Task: The required output is the lines from the one with "The height and" through the end of the data, repeated verbatim, with no pictures included.

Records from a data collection
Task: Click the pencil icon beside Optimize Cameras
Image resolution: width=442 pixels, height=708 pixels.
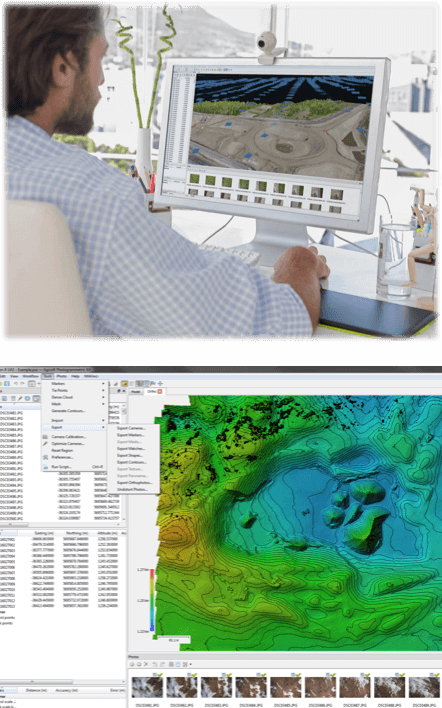Action: click(x=46, y=443)
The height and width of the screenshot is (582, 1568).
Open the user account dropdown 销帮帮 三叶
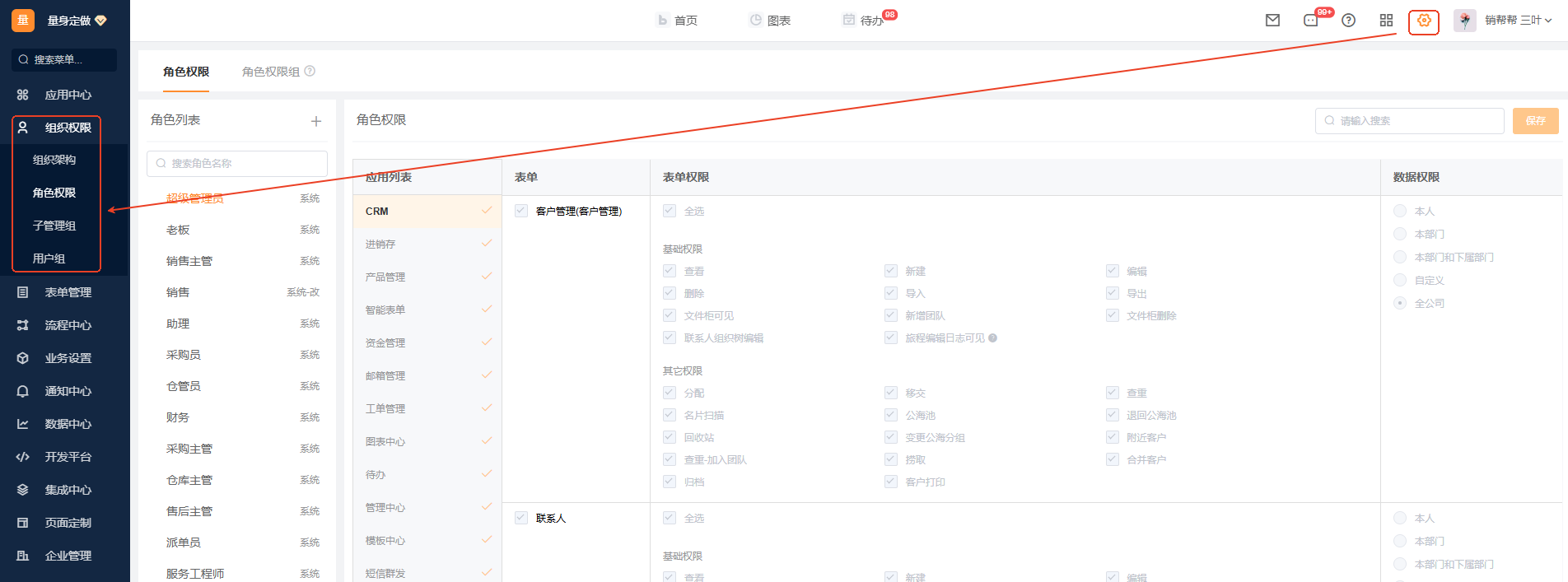[1518, 21]
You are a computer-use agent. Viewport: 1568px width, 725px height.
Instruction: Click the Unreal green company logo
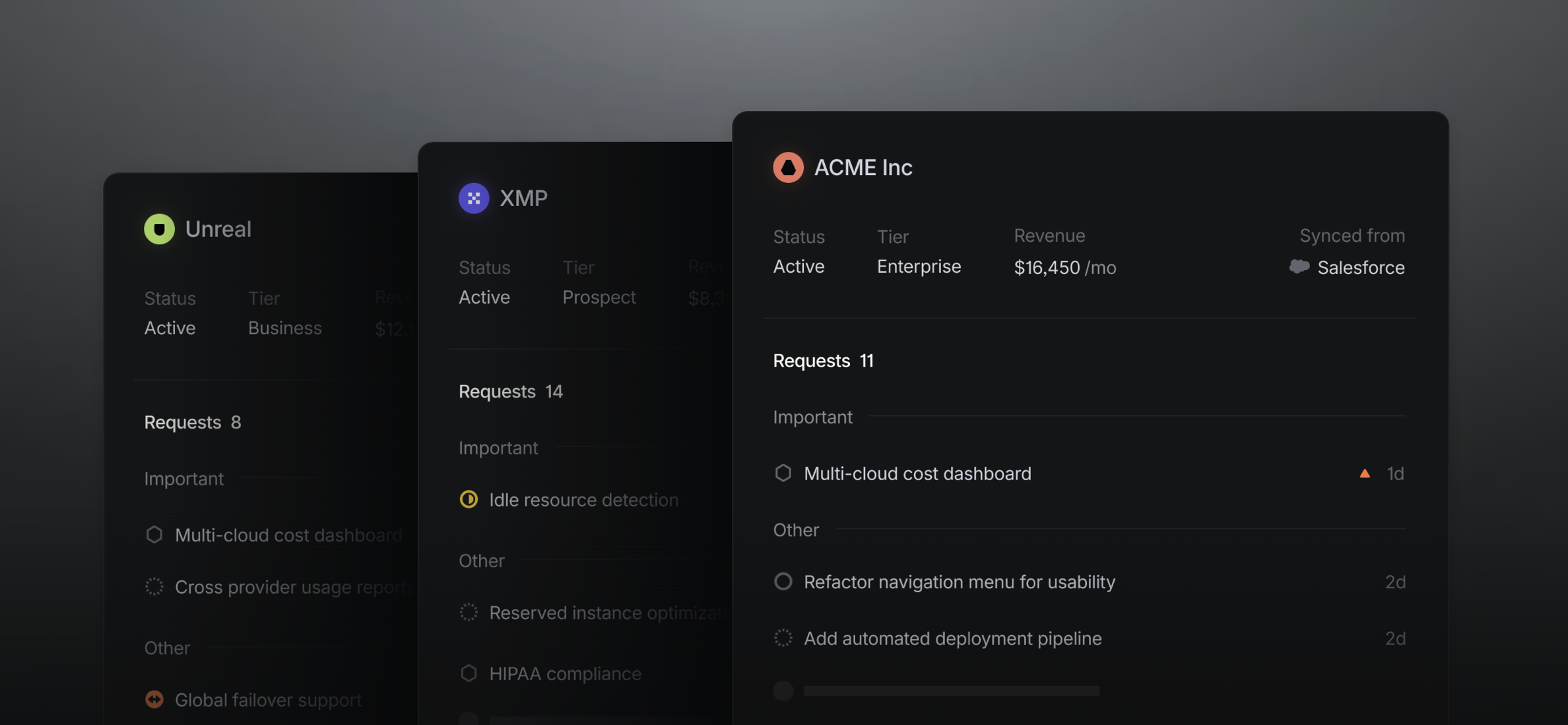tap(159, 229)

Task answer:
The height and width of the screenshot is (582, 1568).
Open the user account dropdown 销帮帮 三叶
[1518, 21]
You are a computer-use agent. Viewport: 1568px width, 725px height.
Instruction: Click the Unreal green company logo
tap(159, 229)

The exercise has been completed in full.